*Exercise requirements*
Pick up the forum thread below about touring the west coast of Scotland and carry it on from its final line, leaving the material that follows the thread aside.

*Passage to read*
□ □ □ □ □ □ □

# Touring the West Coast of Scotland - ideas please.



## fuzzyfreak (Jun 1, 2010)

Hi, I am going to spend a week touring the West Coast of Scotland - but we can knock off two days for traveling. I have been recommended places like Fort William, Glencoe, Oban, Mull.....

Has anybody actually done this? I will be traveling with a photographer so the idea is to get the most scenic spots. My van is capable of wild camping so if anybody can give me any great spots, that'd help me a great deal.

We will be going end of July.

thanks in advance!


----------



## ched999uk (Jan 31, 2011)

Have a search, I am sure a few other people have asked the same question recently.


----------



## pieterv (Feb 3, 2009)

Bit further South than your planned area, but maybe for an overnight stop on your way up (assuming you need to travel up, that is).

Wildcamping at one of two layby's off the A84, south of Killin, at loch Lubnaig. You are right at the shore of the lake, both nice spots, but there might be other wild campers there.

Pieter


----------



## Bill_OR (Feb 6, 2010)

Fidden Farm on Mull is one of my all-time favourite places to stay.
See:
http://www.motorhomefacts.com/modules.php?name=Campsites&op=display_results&csid=1317

Just take your time and don't try to fit in too much - otherwise you'll just spend all the time driving!
Have fun!
Bill

P.S. If you do go to Mull then try the 'Cafe Fish' in Tobermory - it's excellent (above the Cal-Mac booking office).


----------



## JohnGun (May 15, 2009)

i have a suggestion: bring your water proofs :lol:


----------



## williat (Mar 24, 2011)

HI,


I'll be doing a similar trip during the summer. What will the midges be like?....Anyone with any personal experience....midges love me!

Regards

Williat1


----------



## Biglol (Jul 16, 2007)

Was on Mull in May and you can find plenty of places to wild camp, Calgary is a good one but get there early. Have a fish lunch on Ulva, we had langoustine and lobster salad - delish

You need AVON Skin so Soft for the Midges


----------



## Jennifer (Mar 24, 2009)

□ □ □ □ □ □ □

*Supplied information*
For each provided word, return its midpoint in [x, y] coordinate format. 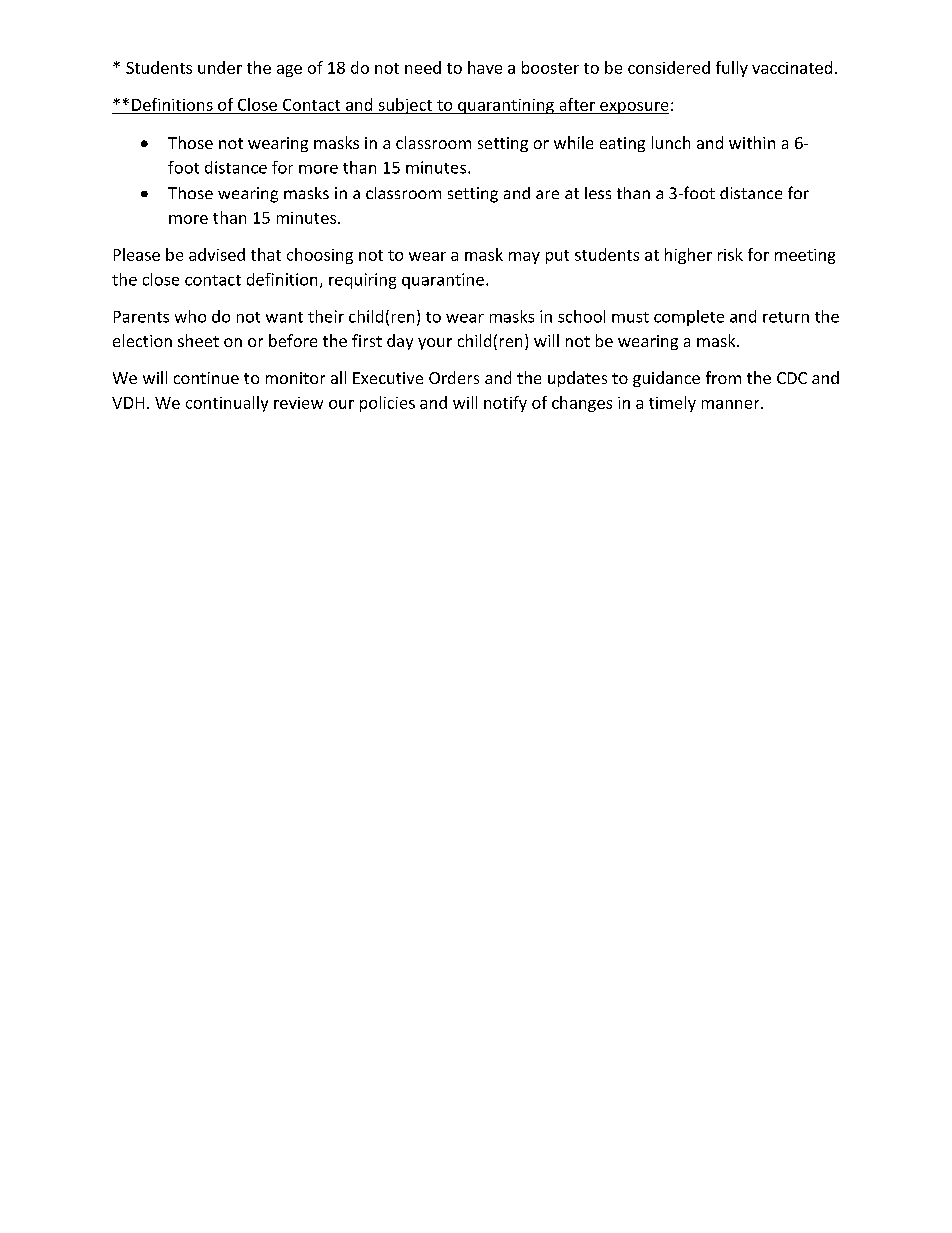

□ □ □ □ □ □ □

*Result*
I have just done a 32 day tour of Scotland and included the west coast, my blog is under the "discussion" tab above.

You will love it, and the scenery is fantastic, as are the people.

Jenny


----------



## bognormike (May 10, 2005)

ched999uk said:


> Have a search, I am sure a few other people have asked the same question recently.


 

I see fuzzy has had a few answers; I have moved this to the Uk touring forum - you should be able to find some more detail if you have a scan through here.

mike

mods team


----------



## Hezbez (Feb 7, 2009)

williat said:


> I'll be doing a similar trip during the summer. What will the midges be like?....Anyone with any personal experience....midges love me!
> 
> Regards
> 
> Williat1


Midges in Fort William in the summer are the reason we ditched the tent and bought a motorhome!


----------



## fuzzyfreak (Jun 1, 2010)

Thanks for your responses. Unfortunately from the answers, only Mull was directly recommended. I appreciate I can trawl the forums for wild camping, so if anyone could just recommend me some beauty spots on the West Coast, I'll do the rest.


----------



## DJMotorhomer (Apr 15, 2010)

Hi

We have stayed at the CC @ New England Bay & Garlieston both in Dumfries & Galloway and both sites are great


----------



## Jennifer (Mar 24, 2009)

I too stayed at Garlieston and then travelled along Luce Bay, which appears to be a very popular place for wild camping.

Jenny


----------



## mbg (Jun 1, 2011)

If you want to go to the real west coast head for Loch Lomond A82 then at Crianlarich turn left A82 to Tyndrum - famous Green Welly stop. 
Left onto A85 to Oban. Lovely town with a sunset over the bay around 22.00 just now.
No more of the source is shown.